Russia denies drugging US diplomats

Russia denies drugging US diplomats

Russia denies drugging US diplomats

The US government has complained to the Kremlin after two of its diplomats allegedly had their drinks spiked with date rape drugs in what officials believe is a Cold War-style harassment campaign by Russian Federation.

RFE/RL reported October 3 that the incident with the USA officials occurred during a United Nations anticorruption conference in St. Petersburg in November. After the druggings, one of the Americans fell ill and was taken to a local clinic for blood and tissue tests.

The individual was then flown out of the country for further medical treatment, but by then it was too late to gather proper samples, the official said.

The state department has ramped-up its complaints about what it says is a pattern of intimidation toward America's diplomats in Russian Federation. That investigation turned up little because the hotel where the druggings reportedly took place was unable to say who was working the night of the incident.

A conference list shows scores of attendees from around the world, including 21 people from various bureaus within the U.S. State and Justice departments.

Asked to confirm or deny that the US officials were drugged, Trudeau replied, "I will not speak to this particular incident".

The report cites a US government official, saying the two people were slipped a date-rape drug at a bar and one of them had to seek treatment at a clinic. Tires have been slashed, and families followed home.

The Washington post reported this summer that us diplomats in Russian Federation had furniture re-arranged in their homes and said one diplomat reported someone defecated on his living room floor.

A 2013 report by the State Department's Inspector General said "employees face intensified pressure by the Russian security services at a level not seen since the days of the Cold War". And then there are the physical assaults.

Did Russia drug American diplomats? The Russian foreign ministry said the diplomat, whose shoulder was broken in the attack, was actually an undercover Central Intelligence Agency agent, and the guard was only doing his job.

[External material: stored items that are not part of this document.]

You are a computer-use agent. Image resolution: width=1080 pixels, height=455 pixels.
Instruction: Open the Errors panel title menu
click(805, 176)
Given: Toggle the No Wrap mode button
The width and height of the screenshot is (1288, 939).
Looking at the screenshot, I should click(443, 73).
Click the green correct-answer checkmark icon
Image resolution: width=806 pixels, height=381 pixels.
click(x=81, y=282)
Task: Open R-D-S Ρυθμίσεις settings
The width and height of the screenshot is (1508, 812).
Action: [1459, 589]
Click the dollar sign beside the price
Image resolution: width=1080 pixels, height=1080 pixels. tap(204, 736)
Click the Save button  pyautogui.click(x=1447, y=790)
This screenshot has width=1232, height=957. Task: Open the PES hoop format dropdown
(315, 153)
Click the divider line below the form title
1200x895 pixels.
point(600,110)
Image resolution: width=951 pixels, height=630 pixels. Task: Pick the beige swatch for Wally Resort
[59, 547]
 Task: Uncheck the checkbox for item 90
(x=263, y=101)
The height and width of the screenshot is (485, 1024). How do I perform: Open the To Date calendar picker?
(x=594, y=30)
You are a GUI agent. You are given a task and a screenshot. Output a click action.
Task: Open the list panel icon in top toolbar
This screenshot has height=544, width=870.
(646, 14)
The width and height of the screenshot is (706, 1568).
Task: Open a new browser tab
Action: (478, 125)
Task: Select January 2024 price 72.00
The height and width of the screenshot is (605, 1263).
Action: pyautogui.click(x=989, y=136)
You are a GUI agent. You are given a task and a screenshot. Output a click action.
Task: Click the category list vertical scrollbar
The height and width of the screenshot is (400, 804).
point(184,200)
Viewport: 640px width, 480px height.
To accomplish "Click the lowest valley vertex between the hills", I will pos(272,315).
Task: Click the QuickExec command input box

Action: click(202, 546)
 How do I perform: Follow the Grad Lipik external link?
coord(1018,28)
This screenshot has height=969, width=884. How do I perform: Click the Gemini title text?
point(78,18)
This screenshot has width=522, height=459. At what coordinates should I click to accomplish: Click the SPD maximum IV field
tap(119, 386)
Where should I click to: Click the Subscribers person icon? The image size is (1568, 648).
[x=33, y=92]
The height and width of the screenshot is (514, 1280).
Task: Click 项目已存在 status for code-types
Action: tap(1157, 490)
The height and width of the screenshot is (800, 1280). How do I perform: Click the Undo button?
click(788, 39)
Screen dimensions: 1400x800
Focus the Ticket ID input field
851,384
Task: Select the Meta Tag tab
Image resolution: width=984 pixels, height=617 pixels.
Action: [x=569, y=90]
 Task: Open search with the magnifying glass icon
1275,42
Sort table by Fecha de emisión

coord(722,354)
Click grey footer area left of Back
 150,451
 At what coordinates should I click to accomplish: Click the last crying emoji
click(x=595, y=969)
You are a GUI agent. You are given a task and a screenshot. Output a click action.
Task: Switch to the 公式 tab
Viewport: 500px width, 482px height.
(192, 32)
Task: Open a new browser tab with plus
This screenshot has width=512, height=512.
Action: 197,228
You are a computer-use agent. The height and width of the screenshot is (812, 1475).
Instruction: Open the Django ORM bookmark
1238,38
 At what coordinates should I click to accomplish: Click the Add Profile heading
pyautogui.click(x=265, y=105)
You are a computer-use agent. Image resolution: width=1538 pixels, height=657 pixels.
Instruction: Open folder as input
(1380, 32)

Elizabeth Trudeau of the US State Department said she was aware of the report but could not comment on specific incidents. "We have raised, and will continue to raise, at the highest levels any incidents inconsistent with protections guaranteed by worldwide law". "In particular, the harassment and surveillance of our diplomatic personnel in Moscow by security personnel and traffic police has increased significantly".

"The situation surrounding Russian diplomats in the United States is getting worse all the time", deputy foreign minister Sergei Riabkov said.